Moreover, our study showed a protective effect of intraoperative graft surface cooling on AP activation. The work by Kamińska et al. (2016) demonstrated that elimination of warm ischemia time had a positive impact on early allograft function and significantly diminished the DGF and rejection rate.

Activation of the complement cascade has an important role in the development of humoral and cellular alloreactivity. There are several hypotheses on the role of complement cascade in allograft rejection. C3 split products, C3b and C3d, deposited on APCs may increase antigen uptake and its presentation to T cells, which aids generation of alloreactive clones (Takada et al. 1997). C3-positive APCs (dendritic cells, macrophages, and epithelial cells) are shown to potentiate the T-cell response in vitro (Pratt et al. 2002). C3-deficient macrophages have impaired capability to stimulate T cells (Li 2004; Peng et al. 2006; Zhou et al. 2006). In addition, C3a and C5a binding to T-cell receptors may directly stimulate their alloreactivity. The antibody-mediated renal allograft rejection involves donor-specific antibodies and classical pathway of complement system activation. During its activation, C4 is cleaved and forms a bond with the cell membrane close to the site of antibody attachment. The resultant C4b is quickly degraded by proteolytic enzymes, leaving C4d strongly attached to the cell membrane. The deposition of C4d in renal graft is strongly related to antibody-mediated rejection. According to a recent report, the deposition of covalently linked C4d on erythrocytes was more strongly related to histological rejection signs than PTC-C4d staining, but this observation needs to be confirmed in further studies (Haidar et al. 2012). In our study, complement activation did not impact the occurrence of renal allograft rejection, contrary to the results of experimental models (Casiraghi et al. 2017; Lin et al. 2006; Pratt et al. 2002), most probably due to a small number of acute rejection episodes in the study group.
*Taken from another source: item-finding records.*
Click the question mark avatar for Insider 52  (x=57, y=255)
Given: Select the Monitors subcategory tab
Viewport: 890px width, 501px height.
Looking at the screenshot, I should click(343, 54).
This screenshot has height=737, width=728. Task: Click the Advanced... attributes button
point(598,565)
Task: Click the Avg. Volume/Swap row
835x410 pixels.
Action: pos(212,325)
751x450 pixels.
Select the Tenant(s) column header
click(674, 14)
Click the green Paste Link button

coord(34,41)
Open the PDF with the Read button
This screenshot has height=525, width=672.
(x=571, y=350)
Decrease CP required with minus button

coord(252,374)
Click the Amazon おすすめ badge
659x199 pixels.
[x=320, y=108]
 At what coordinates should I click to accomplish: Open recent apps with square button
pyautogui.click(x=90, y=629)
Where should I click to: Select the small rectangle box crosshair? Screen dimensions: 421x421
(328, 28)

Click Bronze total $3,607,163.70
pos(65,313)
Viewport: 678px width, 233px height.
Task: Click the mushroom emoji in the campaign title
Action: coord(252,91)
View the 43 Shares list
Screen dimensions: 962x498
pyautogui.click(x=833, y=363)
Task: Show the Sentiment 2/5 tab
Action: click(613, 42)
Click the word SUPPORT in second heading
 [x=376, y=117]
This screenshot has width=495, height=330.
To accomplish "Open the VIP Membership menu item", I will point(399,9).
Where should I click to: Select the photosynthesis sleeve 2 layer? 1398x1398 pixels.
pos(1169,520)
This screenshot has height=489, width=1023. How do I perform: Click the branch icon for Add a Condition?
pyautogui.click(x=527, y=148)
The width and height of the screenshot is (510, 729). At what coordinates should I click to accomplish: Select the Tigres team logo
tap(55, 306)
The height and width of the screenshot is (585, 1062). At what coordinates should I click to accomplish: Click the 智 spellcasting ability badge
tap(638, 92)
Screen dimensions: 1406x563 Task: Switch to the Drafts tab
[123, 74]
In summary, our study supports the role of complement AP in the early phase after KTx. We demonstrated the relationship between AP-functional activity and graft function. Renal transplant recipients who developed DGF had significantly lower level of AP-functional complement activity 3 days after transplantation. Moreover, post-transplant eGFR was associated with AP-functional activity 3 days after KTx (3rd day eGFR r = 0.36, p = 0.019; 7th day eGFR r = 0.39, p = 0.010; 3rd month eGFR r = 0.40, p = 0.042). Our results also confirm the influence of dialysis modality on persistent complement activation.